• INSTRUCTION
Convert the lines of the records into a numbered list, starting at the line that contains "You are a computer-use agent. This" and ending at the end of the records, with blank lines omitted. Leave the pictures out of the answer.

-- Begin PROVIDED MATERIAL --

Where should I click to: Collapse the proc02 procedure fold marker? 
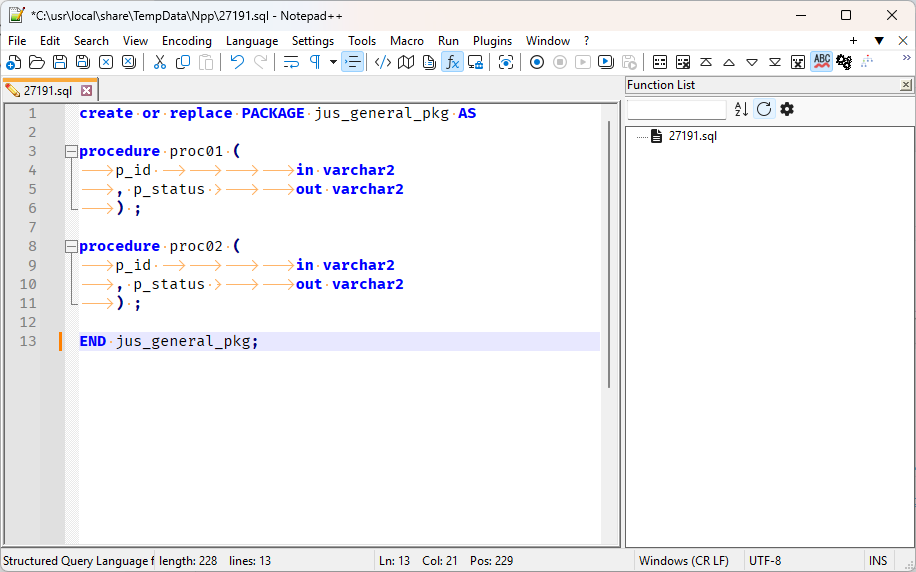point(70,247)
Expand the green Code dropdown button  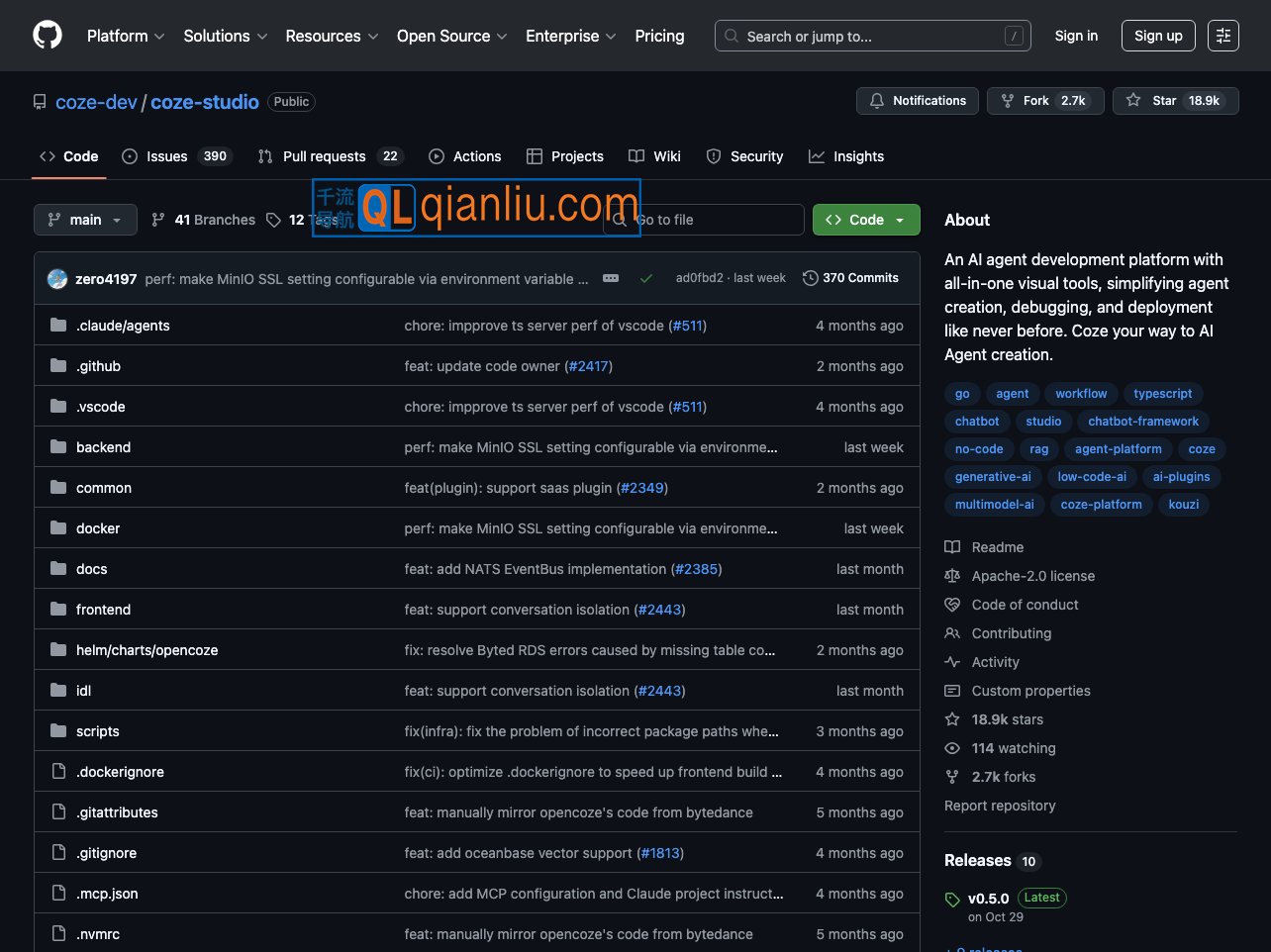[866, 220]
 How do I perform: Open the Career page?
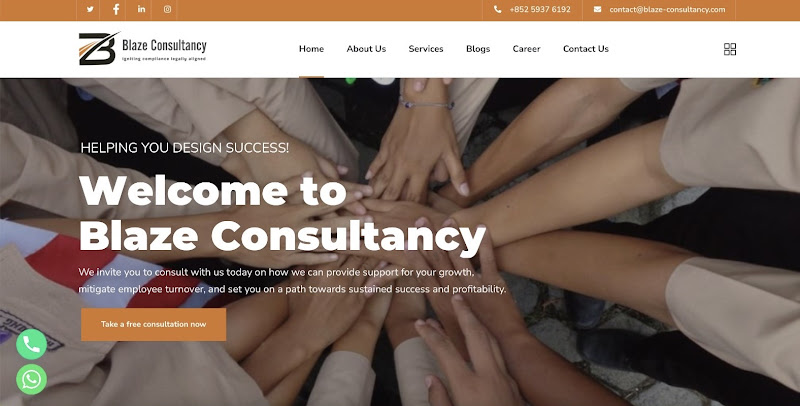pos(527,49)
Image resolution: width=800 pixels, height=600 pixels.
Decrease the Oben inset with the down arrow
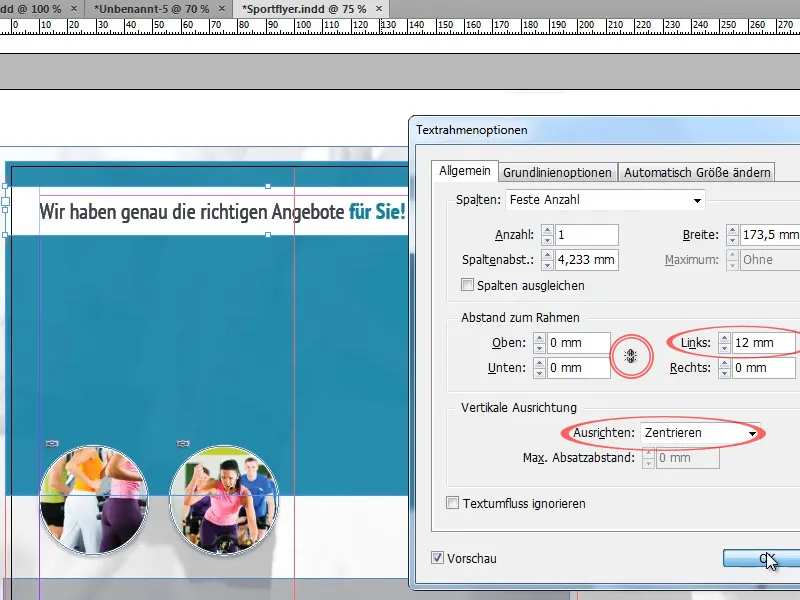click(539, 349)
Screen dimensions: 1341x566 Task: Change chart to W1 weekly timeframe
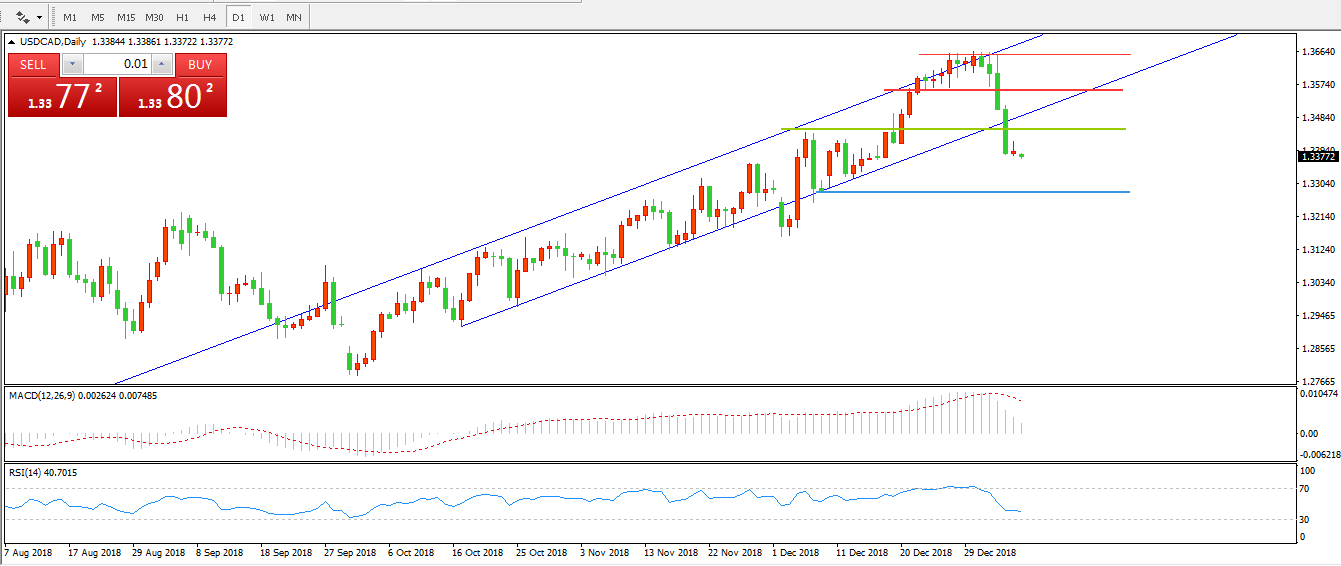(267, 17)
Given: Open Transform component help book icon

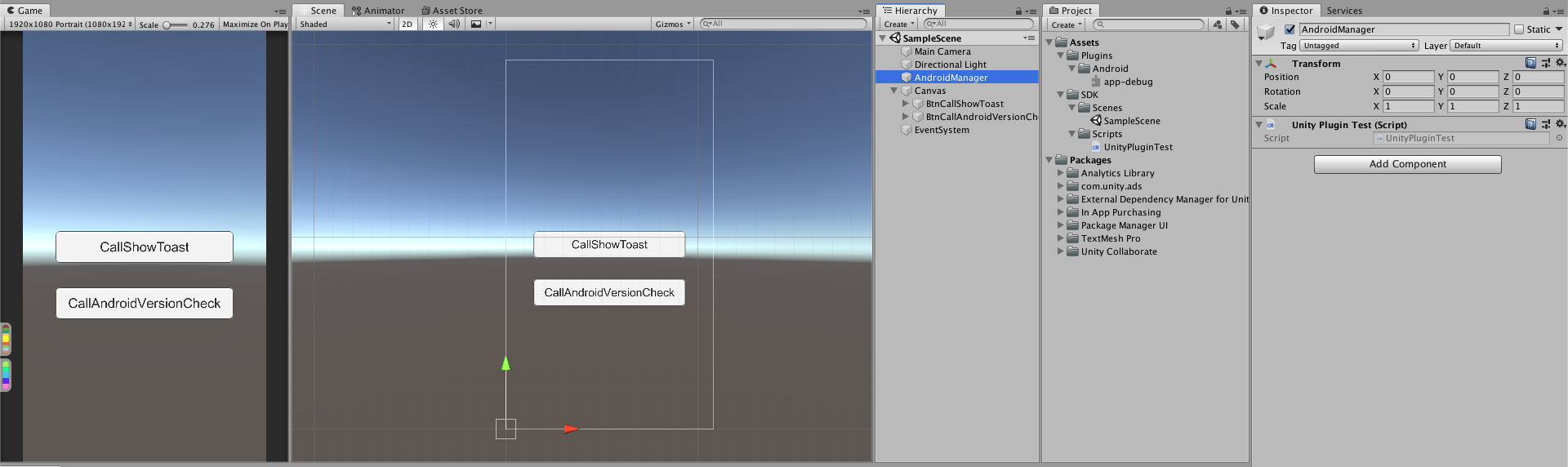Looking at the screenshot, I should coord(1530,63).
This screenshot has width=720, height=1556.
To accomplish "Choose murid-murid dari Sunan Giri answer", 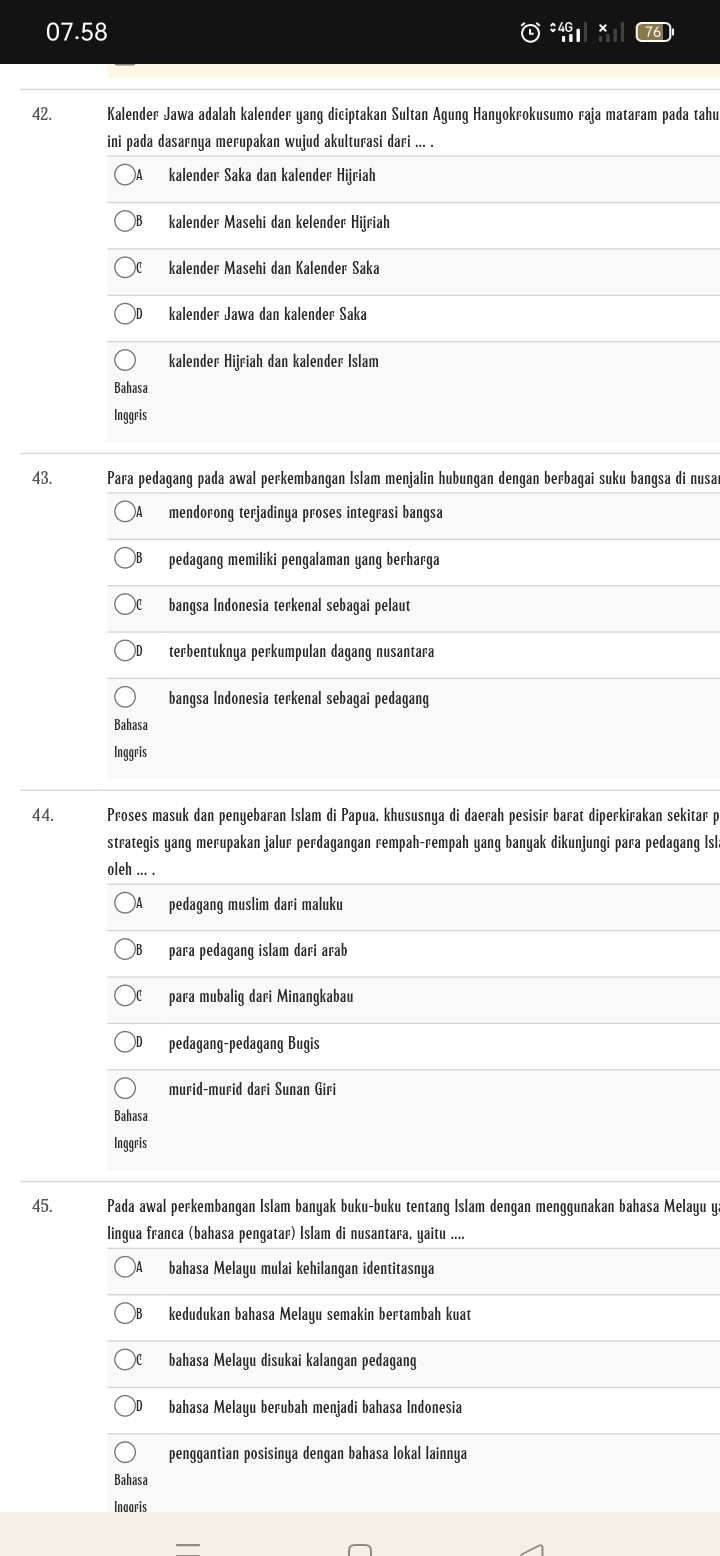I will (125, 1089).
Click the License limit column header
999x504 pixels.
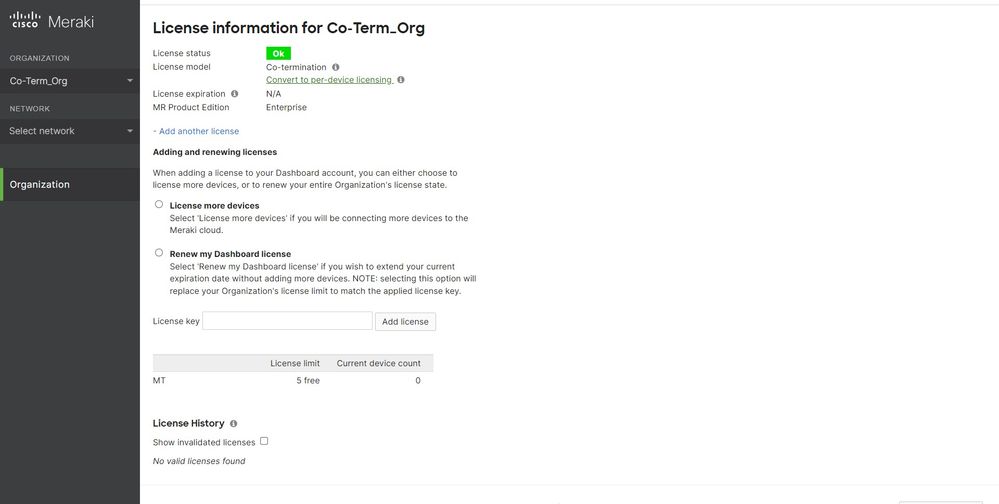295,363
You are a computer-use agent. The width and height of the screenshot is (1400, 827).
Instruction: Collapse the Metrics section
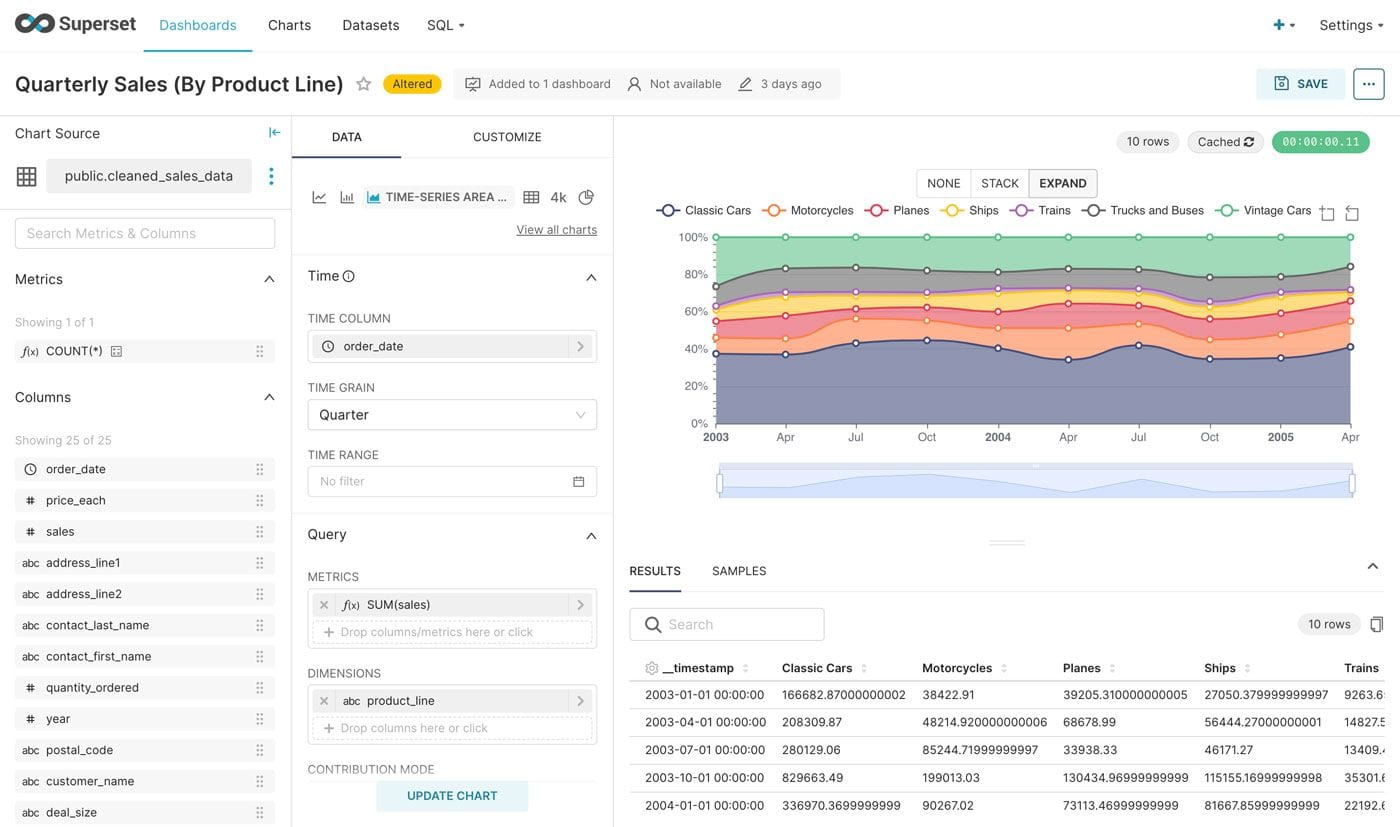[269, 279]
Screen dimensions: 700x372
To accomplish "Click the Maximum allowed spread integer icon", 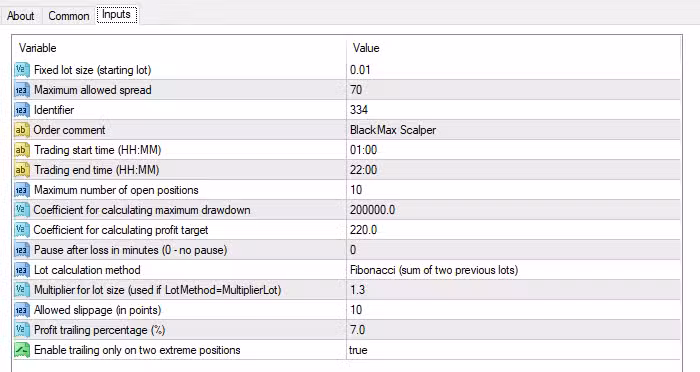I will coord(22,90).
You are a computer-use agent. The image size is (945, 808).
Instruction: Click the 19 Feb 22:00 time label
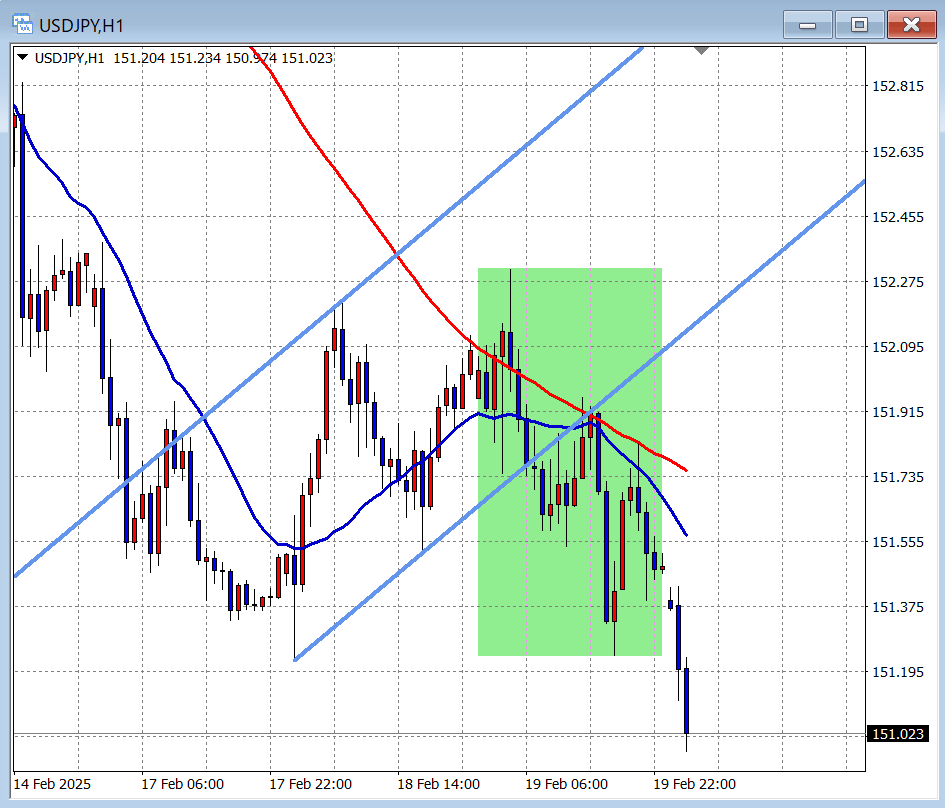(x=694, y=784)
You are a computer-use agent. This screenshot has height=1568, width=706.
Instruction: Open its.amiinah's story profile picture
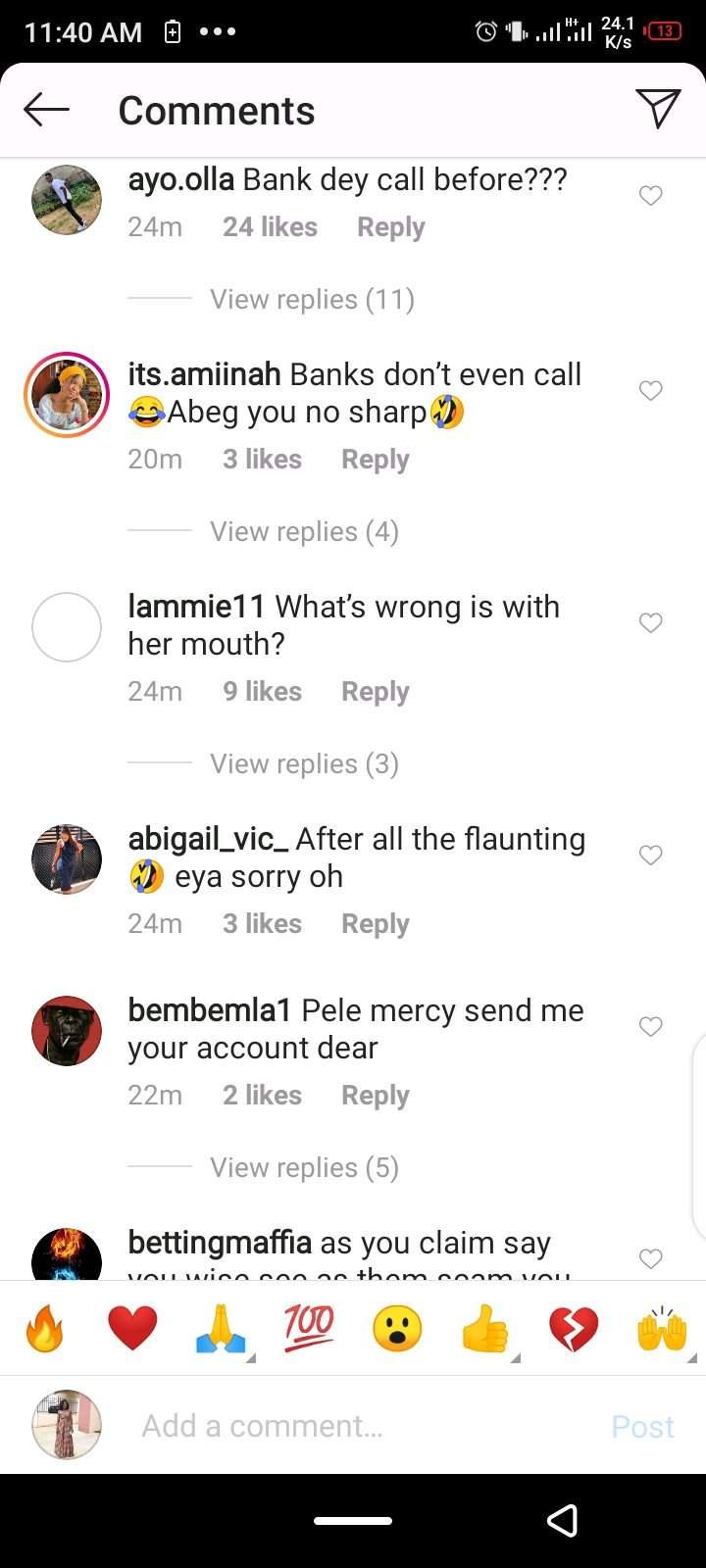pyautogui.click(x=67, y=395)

-- End PROVIDED MATERIAL --

• SOLUTION TO THE EXERCISE
1. You are a computer-use agent. This screenshot has height=1568, width=706.
2. Instruction: Open its.amiinah's story profile picture
3. pyautogui.click(x=67, y=395)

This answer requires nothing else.